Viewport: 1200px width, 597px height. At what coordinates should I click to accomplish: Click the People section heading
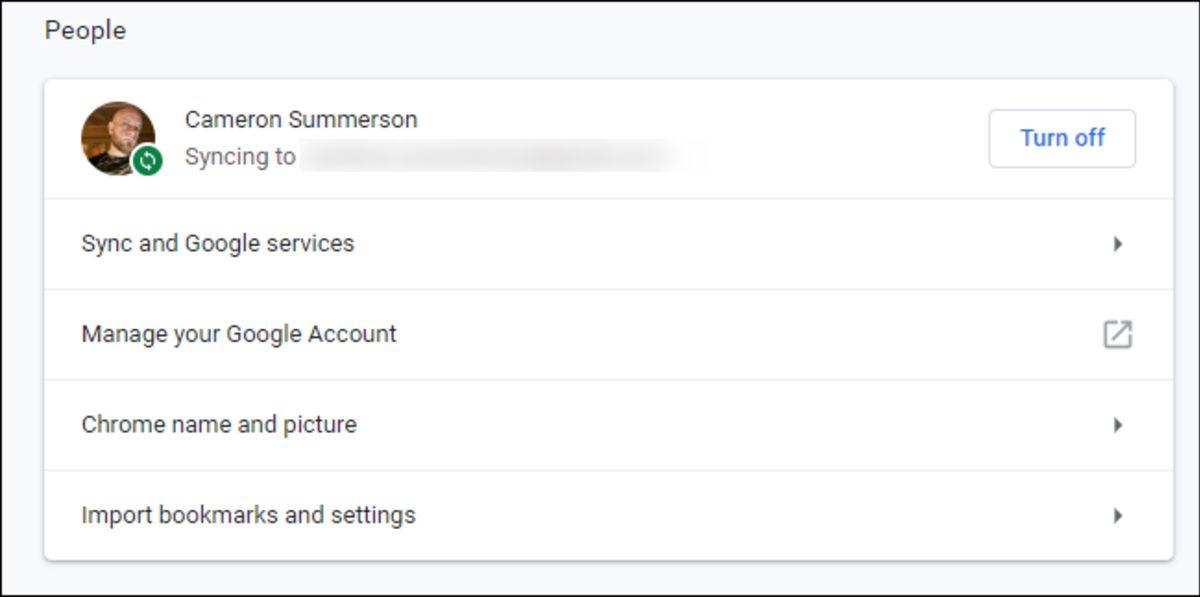pos(85,31)
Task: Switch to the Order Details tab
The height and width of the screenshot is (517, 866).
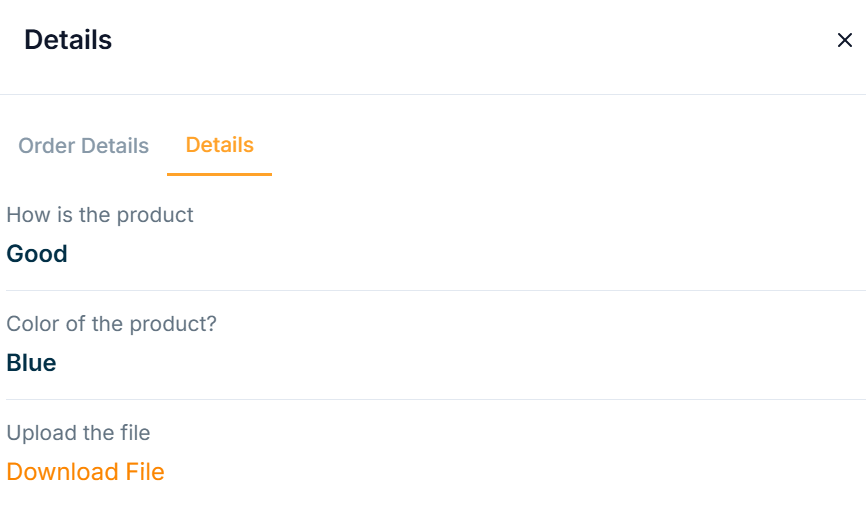Action: click(x=84, y=146)
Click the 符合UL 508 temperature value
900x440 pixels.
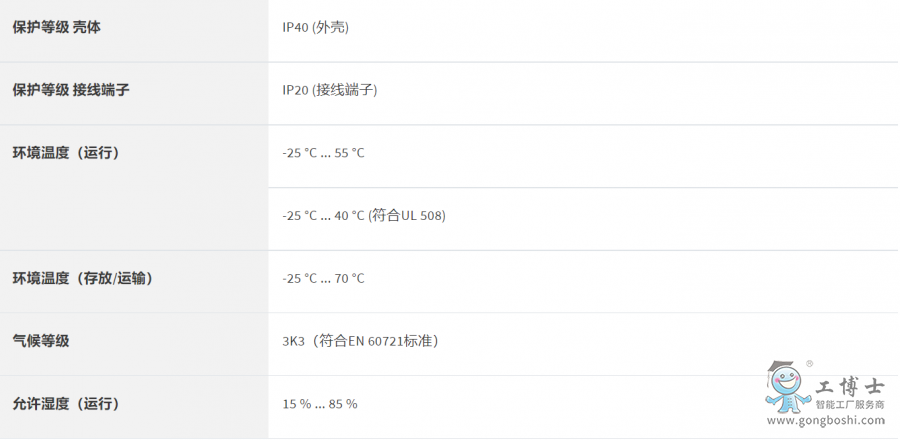coord(364,216)
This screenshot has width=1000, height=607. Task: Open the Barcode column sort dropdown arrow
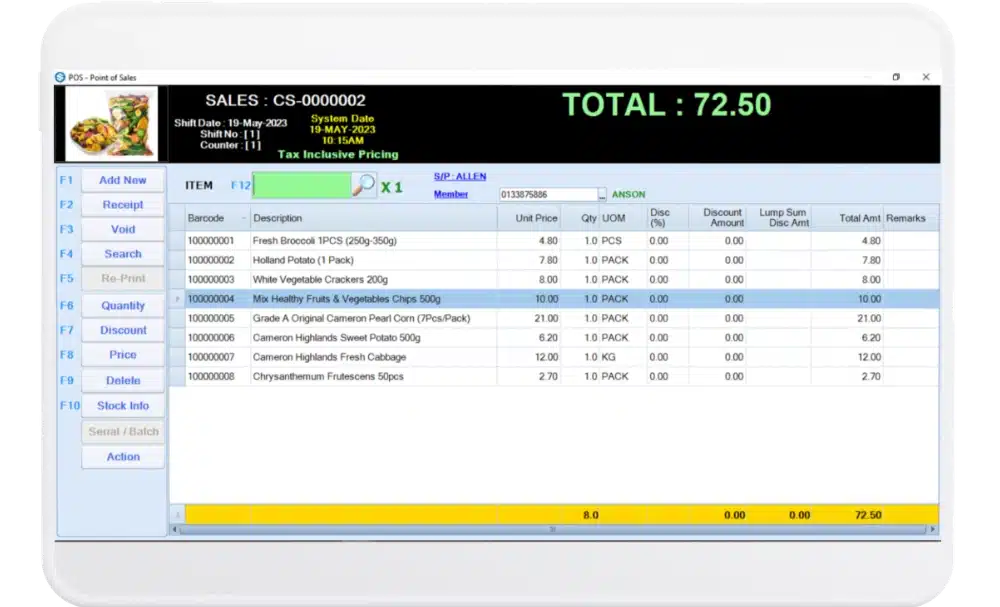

· · · ·

**Exercise description**
Give back the whole of the material exactly, with the pictures removed.

**Output for this exercise**
Viewport: 1200px width, 597px height. At what coordinates should I click to accomplish: Click the People section heading
pos(85,31)
Task: Switch to the Order Details tab
The height and width of the screenshot is (517, 866).
Action: click(x=84, y=146)
Click the 符合UL 508 temperature value
900x440 pixels.
coord(364,216)
This screenshot has width=1000, height=607. Task: Open the Barcode column sort dropdown arrow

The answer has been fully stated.